Predictions of myelin basic protein [MBP] secondary structure have not previously considered a major role for .beta.-structure in the organization of the native molecule because optical rotatory dispersion and circular dichroism studies have provided little, if any, evidence for the .beta.-structure; in addition to this a polycationic protein is generally considered to resist folding into a compact structure. The Chou-Fasman, Lim and Robson algorithms identify a total of 5 .beta.-strands in the amino acid sequence. Four of these hydrophobic amino acid sequences (37-45, 87-95, 110-118, and 150-158) could form a hairpin intermediate that initiates folding of a Greek-key-type .beta.-structure. A 2nd fold on the more hydrophobic side, with the addition of a strand from the N-terminus (residues 13-21), would complete the 5-stranded antiparallel .beta.-sheet. A unique strand alignment can be predicted by phasing the hydrophobic residues. The unusual triproline sequence of MBP (100-102) is enclosed in the 14-residue hairpin loop. If these prolines are in the trans conformation, models show that a reverse turn could occur at residues 102-105 (Pro-Ser-Gln-Gly). Algorithms do not agree on the prediction of .alpha.-helices, but each of the 2 large loops could accommodate an .alpha.-helix. MBP is known to be phosphorylated in vivo on as many as 5 Ser/Thr residues. Phosphorylation might alter the dynamics of folding if the nascent polypeptide were phosphorylated in the cytoplasm. In particular, phosphorylation of Thr-99 could neutralize cationic residues Lys-106 and Arg-108 within the hairpin loop.

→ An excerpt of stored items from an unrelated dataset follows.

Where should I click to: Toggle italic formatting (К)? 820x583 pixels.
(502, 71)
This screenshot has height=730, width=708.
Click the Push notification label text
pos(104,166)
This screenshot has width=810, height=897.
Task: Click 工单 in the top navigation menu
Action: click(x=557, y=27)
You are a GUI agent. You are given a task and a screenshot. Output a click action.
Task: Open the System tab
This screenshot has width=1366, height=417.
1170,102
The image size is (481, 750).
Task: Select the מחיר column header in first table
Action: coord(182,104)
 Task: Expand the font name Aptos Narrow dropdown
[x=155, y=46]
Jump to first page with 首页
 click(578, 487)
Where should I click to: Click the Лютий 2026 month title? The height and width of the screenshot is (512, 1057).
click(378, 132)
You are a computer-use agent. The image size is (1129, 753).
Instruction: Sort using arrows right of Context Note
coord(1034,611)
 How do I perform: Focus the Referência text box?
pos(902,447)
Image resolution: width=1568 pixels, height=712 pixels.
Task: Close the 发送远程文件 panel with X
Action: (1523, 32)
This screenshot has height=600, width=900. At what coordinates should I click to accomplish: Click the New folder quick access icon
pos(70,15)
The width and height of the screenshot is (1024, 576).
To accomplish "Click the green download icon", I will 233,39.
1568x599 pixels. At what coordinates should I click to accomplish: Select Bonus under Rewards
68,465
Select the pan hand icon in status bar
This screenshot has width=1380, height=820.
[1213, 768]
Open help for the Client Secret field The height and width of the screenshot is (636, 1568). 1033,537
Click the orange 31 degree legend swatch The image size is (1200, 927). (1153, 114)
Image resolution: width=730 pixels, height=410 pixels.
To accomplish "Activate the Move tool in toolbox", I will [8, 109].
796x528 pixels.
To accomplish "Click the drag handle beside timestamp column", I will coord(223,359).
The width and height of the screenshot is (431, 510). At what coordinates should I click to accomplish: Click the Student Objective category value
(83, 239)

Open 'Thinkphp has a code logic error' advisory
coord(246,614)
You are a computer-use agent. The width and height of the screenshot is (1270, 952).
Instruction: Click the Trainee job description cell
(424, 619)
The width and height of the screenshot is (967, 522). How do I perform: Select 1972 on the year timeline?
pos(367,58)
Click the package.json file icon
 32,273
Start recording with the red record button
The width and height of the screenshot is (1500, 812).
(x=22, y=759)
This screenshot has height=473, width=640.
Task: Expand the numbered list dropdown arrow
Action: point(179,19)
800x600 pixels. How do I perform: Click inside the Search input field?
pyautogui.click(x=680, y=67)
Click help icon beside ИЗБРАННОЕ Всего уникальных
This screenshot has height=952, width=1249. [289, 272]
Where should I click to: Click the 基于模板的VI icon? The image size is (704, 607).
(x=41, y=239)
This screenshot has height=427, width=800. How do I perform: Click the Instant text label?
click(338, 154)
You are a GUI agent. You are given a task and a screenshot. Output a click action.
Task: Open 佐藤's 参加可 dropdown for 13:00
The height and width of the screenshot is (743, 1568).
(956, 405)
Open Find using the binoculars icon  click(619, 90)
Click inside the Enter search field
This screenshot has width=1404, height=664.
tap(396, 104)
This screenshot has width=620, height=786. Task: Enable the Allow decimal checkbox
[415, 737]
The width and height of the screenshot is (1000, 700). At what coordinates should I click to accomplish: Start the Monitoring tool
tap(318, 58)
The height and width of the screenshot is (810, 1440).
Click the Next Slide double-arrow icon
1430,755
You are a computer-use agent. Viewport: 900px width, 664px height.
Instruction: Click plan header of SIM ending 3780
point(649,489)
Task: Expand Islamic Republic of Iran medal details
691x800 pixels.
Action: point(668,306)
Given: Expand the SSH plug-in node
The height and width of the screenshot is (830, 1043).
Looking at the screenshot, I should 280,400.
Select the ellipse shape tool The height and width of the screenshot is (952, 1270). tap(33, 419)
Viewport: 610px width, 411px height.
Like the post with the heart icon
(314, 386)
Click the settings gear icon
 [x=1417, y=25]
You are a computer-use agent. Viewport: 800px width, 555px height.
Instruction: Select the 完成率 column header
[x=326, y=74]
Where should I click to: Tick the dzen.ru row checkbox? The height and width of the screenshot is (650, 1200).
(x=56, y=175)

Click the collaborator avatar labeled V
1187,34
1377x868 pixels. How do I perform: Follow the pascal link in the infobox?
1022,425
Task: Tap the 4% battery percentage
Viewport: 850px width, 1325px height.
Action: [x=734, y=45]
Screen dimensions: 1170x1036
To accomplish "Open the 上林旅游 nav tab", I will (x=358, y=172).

The methylation of Arg-108 might stabilize the hairpin loop structure through hydrophobic interaction with the side chain of Pro-97. The cationic side chains of arginine and lysine residues located on the faces of the .beta.-sheet (Arg-43, Arg-114, Lys-13, Lys-92, Lys-153, and Lys-156) could provide sites for interaction with phospholipids and other anionic structures on the surface of the myelin lipid bilayer in human and bovine MBP.